NEWARK, N.J. - For more than two decades, the Flyers labored in vain to establish a winning record against the Devils at the Meadowlands.

Flyers coach John Stevens is hoping that the relocation to Newark might bring a better fate for his team.

That may yet be the case. Nevertheless, last night's first meeting with the Devils at the Prudential Center was another in a long list of Jersey trips worth forgetting as the Flyers lost, 4-1.

The loss finished off a disappointing 3-5 road trip against formidable Eastern Conference opponents and completed a 15-game stretch in which the Flyers played 11 games on the road and came away with a 9-6 record.

"They got beat soundly the other night against Pittsburgh, and we knew they'd come out flying," Stevens said of the Devils. "They were quicker to the puck, stronger around our net. . . .

"Ideally, you want to come out of any trip .500 or better. There were some games on this trip we didn't play well. I thought games we won we deserved to win and games we lost we deserved to lose."

The Flyers were without Simon Gagne (concussion) and Sami Kapanen (sprained right knee) in this one, but the Devils have been playing all season without the injured Colin White, Jamie Langenbrunner and Cam Janssen.

The length of the trip, which included three back-to-back games, may have contributed to the Flyers' coming out flat against the Devils. They looked gassed by the end of the first period.

"Maybe even before then," center Danny Briere said. "It didn't seem like we had a lot of jump right from the get-go. It was tough to get into the game."

This contest was so ghastly, the Flyers appeared simply lifeless in the third period. They wound up being outshot, 39-14.

"The legs were a little heavy, but it's something you have to work through," offered Mike Richards, who picked up another point with an assist, tying Briere for the club points lead with 16. "Hopefully, at home we'll get some energy from the crowd on Saturday" when the Penguins visit the Wachovia Center.

Some things never seem to change with the Devils. They played to a half-empty building at the Meadowlands for 24 seasons. Even with a spanking-new arena, there were still plenty of vacant seats for home game No. 5.
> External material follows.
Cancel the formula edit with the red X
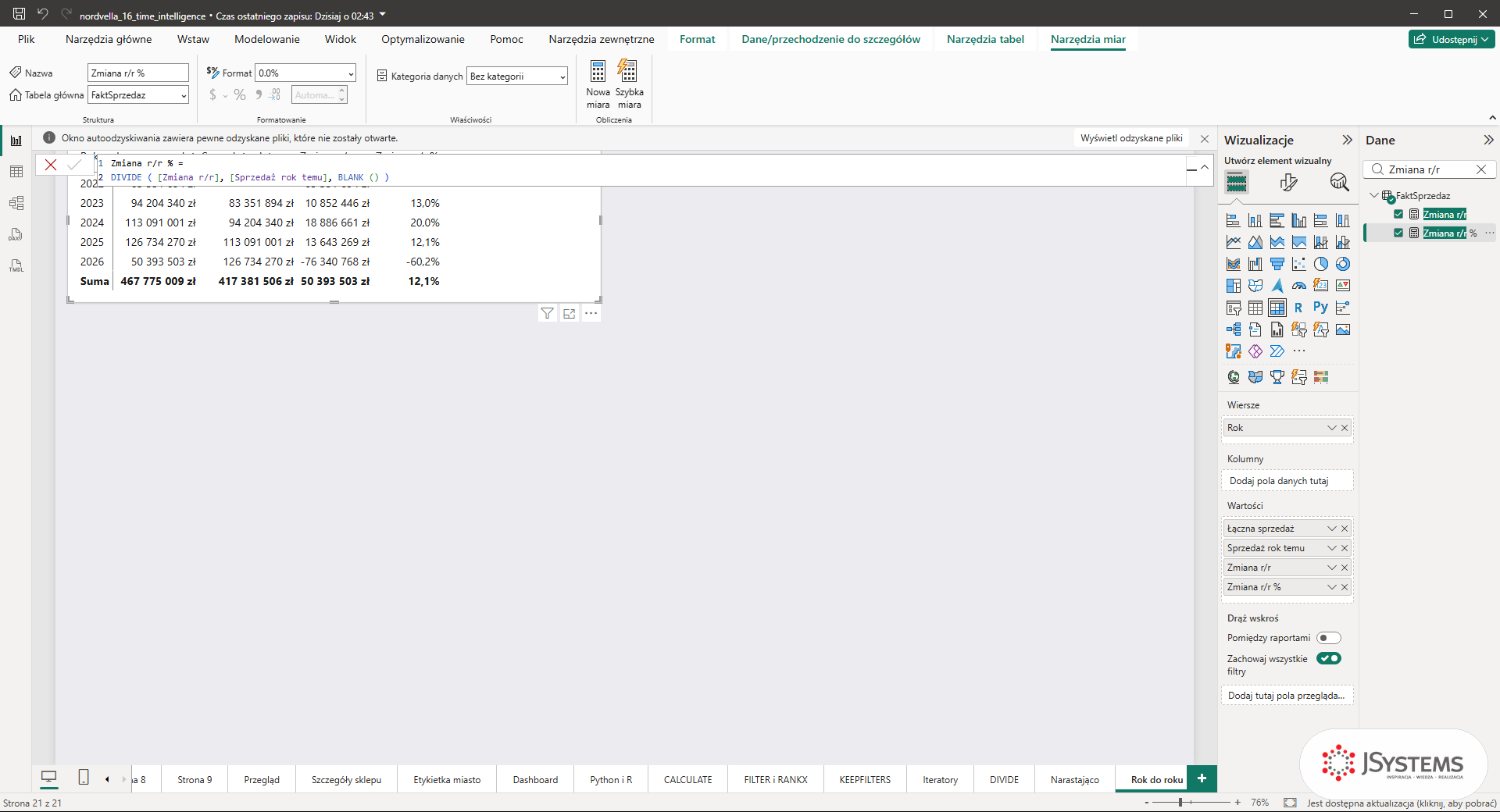This screenshot has height=812, width=1500. (51, 165)
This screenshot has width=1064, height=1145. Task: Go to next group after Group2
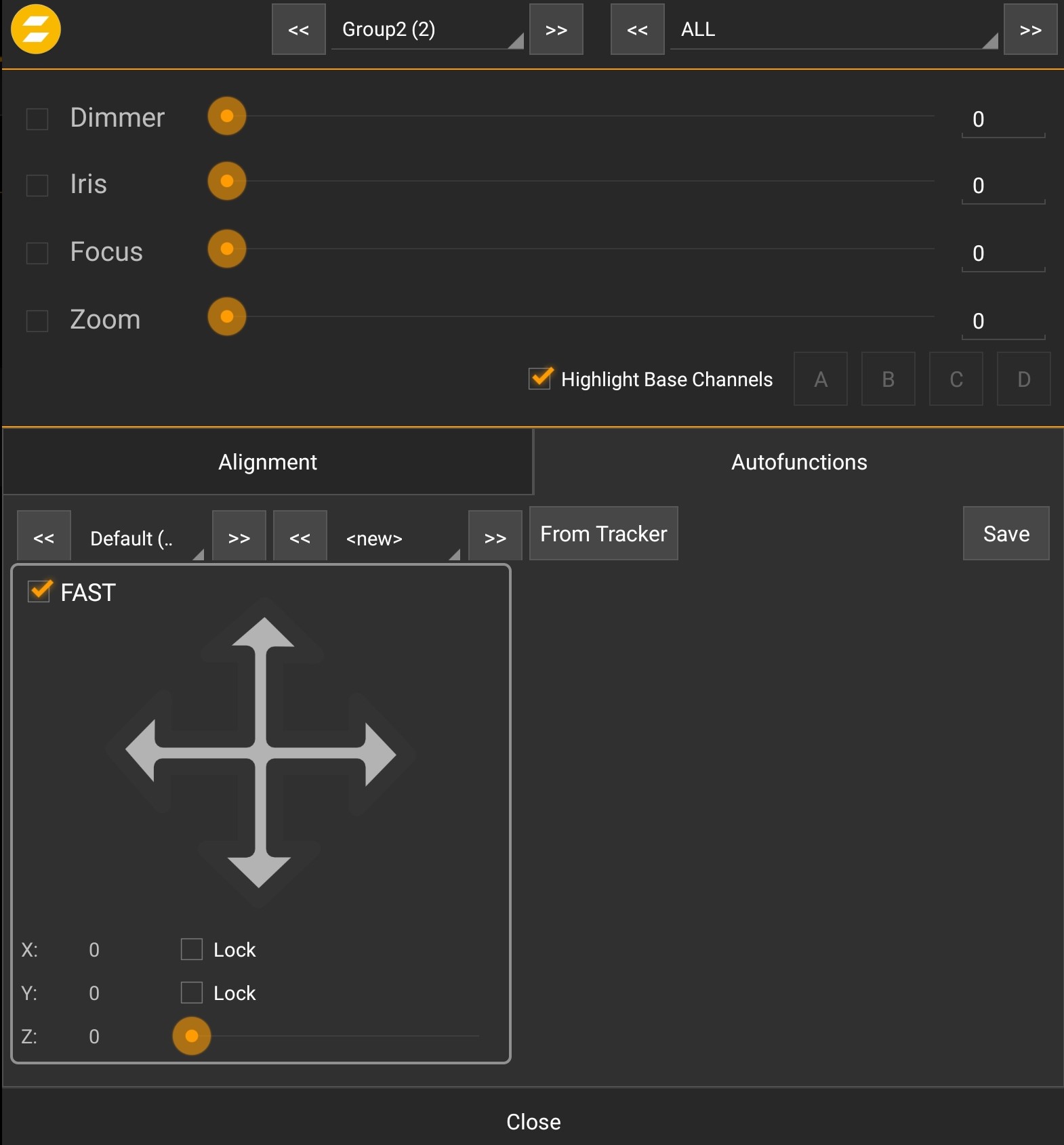pyautogui.click(x=556, y=29)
Mike Knuble went into the record book as the first Flyer to score at the Devils' new den with a power-play goal at 12 minutes, 20 seconds. He merely lifted a skate to redirect Richards' slapshot above the right circle for a 1-0 lead.

Former Flyer Dainius Zubrus went into the game without a goal this season and left with two in one period as the Devils stormed back for three straight goals.

Two unfortunate breaks saw the Devils score goals just 18 seconds apart. R.J. Umberger blocked a point shot by Karel Rachunek, but Flyers goalie Martin Biron did not see where the puck went. Brian Gionta did. His shot from the right slot tied it at 14:28.

Zubrus gave New Jersey the lead at 14:46. Biron made a glove stab on Jay Pandolfo's shot from the high slot, but he did not catch the puck cleanly. It fell at Zubrus' feet for an easy tap-in.

It got worse for the Flyers. On a rush up ice, Zubrus cut from right to left and fired a high shot that deflected off Biron's left shoulder into the net, making it 3-1 with 30 seconds left in the first.

As bad as that goal was, Biron gave up a simply brutal one to Rod Pelley 2:48 into the second period. Sweeping a loose puck off the right boards, Pelley put a seemingly harmless backhander on net at the post. The puck found a sliver of a hole between Biron's pads for Pelley's first NHL goal.

That was it for Biron as Antero Niittymaki replaced him. It marked the second time as a Flyer that Biron had been pulled. (It also happened March 31 against the New York Rangers.)

"I felt pretty good," Biron said. "It seemed like I wasn't going the right way when I was touching the puck. It just wasn't there."

Briere tried to put perspective on the trip.

"We've done a lot of good things and set ourselves up nicely," he said. "The first 15 games, 11 on the road, this isn't a bad record at all. But right now, it's a little tough to look at it that way just because of the way game No. 15 was played."